_Written task_. Quote the passage on the Nairobi mall siege word for word, starting at "The al-Shabab claim" and ending at "a government official.".

_Quoted text_.
○ ○ ○ ○

Interior Minister Joseph Ole Lenku said forensic experts from the U.S., Israel, Britain, Germany and Canada are all taking part in trying to reconstruct the scene at the mall. He said results would not be ready before a week's time.

Morgue officials in Nairobi have been prepared for the last two days for a large influx of bodies still in the mall. Officials have told AP that the shopping center, which the terrorists held for four days, could hold dozens more bodies. The government has confirmed 72 total deaths: 61 civilians, six security forces and five attackers. The Red Cross says 71 people remain missing.

Al-Shabab said the Kenyan government assault team carried out "a demolition" of the building, burying 137 hostages in the debris. A government spokesman denied the claim and said Kenyan forces were clearing all rooms Wednesday, firing as they moved and encountering no one.

The al-Shabab claim appeared to refer to the rocket-propelled grenades fired inside the Nakumatt department store, in the incident described to AP by a government official.

In a series of tweets from a Twitter account believed to be genuine, al-Shabab also said that "having failed to defeat the mujahideen inside the mall, the Kenyan govt disseminated chemical gases to end the siege."

Kenyan government spokesman Manoah Esipisu told AP that no chemical weapons were used — including tear gas — and that the collapse of floors in the mall was caused by a fire set by the terrorists.

○ ○ ○ ○

_Collected data_.
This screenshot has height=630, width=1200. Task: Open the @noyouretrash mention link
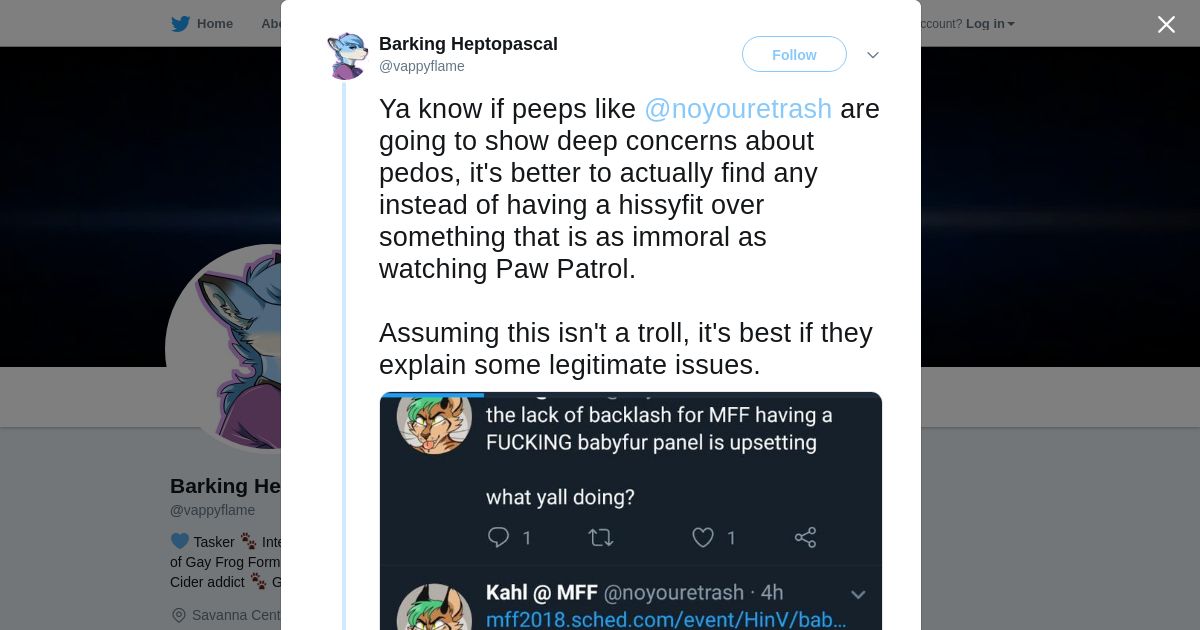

○ ○ ○ ○

_Result of the exercise_.
The al-Shabab claim appeared to refer to the rocket-propelled grenades fired inside the Nakumatt department store, in the incident described to AP by a government official.